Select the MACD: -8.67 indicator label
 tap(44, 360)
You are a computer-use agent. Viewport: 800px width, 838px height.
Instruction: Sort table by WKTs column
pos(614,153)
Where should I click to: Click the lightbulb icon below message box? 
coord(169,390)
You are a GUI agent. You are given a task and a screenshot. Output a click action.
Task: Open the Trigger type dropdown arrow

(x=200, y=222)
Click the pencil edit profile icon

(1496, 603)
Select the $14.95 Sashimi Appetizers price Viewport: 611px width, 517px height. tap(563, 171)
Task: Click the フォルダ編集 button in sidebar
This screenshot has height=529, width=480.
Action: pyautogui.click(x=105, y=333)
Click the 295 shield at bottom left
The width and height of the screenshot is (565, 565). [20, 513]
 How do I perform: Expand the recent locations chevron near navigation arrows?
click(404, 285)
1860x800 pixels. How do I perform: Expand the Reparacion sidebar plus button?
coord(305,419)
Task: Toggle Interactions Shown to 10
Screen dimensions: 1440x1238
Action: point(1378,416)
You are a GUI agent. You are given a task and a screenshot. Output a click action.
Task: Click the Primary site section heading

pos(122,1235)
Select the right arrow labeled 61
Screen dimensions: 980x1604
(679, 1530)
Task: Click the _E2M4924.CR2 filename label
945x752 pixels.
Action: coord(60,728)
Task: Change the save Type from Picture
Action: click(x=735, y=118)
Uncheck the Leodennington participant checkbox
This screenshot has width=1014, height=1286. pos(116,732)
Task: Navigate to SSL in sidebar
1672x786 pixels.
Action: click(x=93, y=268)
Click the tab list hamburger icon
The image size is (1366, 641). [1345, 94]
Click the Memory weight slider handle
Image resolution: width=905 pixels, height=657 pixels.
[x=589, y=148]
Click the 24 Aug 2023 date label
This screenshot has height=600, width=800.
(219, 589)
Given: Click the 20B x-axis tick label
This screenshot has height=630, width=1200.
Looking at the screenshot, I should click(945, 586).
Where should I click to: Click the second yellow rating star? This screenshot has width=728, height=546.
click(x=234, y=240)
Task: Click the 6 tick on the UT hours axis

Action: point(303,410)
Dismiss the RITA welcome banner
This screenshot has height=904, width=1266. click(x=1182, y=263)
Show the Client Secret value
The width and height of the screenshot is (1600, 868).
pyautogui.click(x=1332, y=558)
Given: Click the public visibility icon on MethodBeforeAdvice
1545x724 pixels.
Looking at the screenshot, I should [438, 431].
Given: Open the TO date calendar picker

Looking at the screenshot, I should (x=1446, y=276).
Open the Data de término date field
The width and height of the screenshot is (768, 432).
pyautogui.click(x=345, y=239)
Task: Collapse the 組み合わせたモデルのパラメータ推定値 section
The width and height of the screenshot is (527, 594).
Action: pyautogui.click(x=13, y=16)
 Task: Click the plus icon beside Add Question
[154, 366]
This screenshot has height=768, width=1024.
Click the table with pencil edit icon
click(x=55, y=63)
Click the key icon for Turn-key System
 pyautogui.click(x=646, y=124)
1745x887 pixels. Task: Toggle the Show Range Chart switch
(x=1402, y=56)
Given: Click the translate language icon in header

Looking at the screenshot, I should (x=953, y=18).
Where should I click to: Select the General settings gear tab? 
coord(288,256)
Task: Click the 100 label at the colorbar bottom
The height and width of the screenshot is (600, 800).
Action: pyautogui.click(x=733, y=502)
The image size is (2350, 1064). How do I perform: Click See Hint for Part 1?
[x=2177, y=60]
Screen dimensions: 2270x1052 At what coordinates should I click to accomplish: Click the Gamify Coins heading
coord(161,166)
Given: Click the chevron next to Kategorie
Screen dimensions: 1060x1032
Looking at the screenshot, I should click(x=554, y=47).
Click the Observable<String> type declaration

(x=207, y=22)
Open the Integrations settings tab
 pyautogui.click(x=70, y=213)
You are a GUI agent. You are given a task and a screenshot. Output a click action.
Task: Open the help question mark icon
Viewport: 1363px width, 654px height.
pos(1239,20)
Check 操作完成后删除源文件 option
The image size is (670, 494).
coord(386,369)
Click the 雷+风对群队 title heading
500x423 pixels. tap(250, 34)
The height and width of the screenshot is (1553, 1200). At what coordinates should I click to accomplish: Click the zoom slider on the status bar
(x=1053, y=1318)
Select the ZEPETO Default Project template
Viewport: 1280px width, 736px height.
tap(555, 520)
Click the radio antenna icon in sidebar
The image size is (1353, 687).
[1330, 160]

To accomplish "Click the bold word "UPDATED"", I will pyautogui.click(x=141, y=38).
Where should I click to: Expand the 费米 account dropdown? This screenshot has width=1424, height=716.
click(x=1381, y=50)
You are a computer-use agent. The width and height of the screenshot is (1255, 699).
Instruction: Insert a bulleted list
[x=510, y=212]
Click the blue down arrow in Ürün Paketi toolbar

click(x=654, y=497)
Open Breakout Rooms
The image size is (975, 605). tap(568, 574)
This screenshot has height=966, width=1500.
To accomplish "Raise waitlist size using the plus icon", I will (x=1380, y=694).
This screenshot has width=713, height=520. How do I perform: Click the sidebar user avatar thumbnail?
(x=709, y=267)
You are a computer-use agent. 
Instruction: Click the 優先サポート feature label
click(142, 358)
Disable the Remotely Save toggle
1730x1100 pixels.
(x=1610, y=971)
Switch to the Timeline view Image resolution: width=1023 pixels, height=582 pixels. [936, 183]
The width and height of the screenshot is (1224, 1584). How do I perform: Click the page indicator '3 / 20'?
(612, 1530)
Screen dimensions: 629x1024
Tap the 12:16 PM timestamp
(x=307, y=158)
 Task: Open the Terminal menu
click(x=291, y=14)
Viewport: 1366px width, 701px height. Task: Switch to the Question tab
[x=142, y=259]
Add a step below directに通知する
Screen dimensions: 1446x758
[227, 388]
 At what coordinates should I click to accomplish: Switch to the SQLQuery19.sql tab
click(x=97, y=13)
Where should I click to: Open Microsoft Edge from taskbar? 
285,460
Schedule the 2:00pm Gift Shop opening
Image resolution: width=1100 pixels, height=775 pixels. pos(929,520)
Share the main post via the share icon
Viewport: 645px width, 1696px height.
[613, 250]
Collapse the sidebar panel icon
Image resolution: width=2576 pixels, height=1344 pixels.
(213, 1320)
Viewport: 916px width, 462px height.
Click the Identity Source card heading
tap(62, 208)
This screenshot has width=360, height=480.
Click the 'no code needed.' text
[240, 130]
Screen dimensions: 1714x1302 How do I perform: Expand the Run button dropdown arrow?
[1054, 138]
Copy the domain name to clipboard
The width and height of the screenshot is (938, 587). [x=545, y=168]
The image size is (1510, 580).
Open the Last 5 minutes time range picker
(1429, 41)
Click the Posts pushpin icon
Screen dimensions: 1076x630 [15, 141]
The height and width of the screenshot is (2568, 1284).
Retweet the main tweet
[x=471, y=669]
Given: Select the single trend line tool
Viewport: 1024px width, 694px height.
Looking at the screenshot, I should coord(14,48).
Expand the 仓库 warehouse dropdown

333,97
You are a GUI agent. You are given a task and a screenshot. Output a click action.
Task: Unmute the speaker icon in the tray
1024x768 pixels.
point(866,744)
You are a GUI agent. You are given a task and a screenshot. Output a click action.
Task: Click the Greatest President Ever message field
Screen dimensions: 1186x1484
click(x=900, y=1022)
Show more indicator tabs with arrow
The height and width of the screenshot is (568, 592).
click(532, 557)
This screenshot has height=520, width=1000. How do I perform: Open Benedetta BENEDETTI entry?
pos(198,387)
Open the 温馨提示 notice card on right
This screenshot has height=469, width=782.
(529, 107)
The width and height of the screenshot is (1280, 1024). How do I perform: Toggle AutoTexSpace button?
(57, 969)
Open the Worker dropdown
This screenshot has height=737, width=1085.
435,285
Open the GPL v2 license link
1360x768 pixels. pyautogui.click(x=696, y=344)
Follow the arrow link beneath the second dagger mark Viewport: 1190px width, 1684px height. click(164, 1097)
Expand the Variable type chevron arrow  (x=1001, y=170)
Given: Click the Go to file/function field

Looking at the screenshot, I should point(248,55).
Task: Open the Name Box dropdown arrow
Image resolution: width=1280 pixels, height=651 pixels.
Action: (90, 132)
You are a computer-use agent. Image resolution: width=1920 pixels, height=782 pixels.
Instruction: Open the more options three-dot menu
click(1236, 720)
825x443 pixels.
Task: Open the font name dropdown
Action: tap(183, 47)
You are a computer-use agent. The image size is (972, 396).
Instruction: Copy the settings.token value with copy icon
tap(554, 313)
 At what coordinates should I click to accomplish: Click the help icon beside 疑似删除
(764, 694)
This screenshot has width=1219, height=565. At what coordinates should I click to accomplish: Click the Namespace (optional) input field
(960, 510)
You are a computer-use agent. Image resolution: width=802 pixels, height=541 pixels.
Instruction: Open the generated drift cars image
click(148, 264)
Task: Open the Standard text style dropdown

■ **Aim of the task**: Only one stretch of the data above is needed. Restate it word for word, from the line containing "Task: Open the Terminal menu" through the line containing "Viewport: 916px width, 462px height.", both ends included.

■ **Response**:
 Task: Open the Terminal menu
click(x=291, y=14)
Viewport: 1366px width, 701px height. Task: Switch to the Question tab
[x=142, y=259]
Add a step below directに通知する
Screen dimensions: 1446x758
[227, 388]
 At what coordinates should I click to accomplish: Switch to the SQLQuery19.sql tab
click(x=97, y=13)
Where should I click to: Open Microsoft Edge from taskbar? 
285,460
Schedule the 2:00pm Gift Shop opening
Image resolution: width=1100 pixels, height=775 pixels. pos(929,520)
Share the main post via the share icon
Viewport: 645px width, 1696px height.
[613, 250]
Collapse the sidebar panel icon
Image resolution: width=2576 pixels, height=1344 pixels.
(213, 1320)
Viewport: 916px width, 462px height.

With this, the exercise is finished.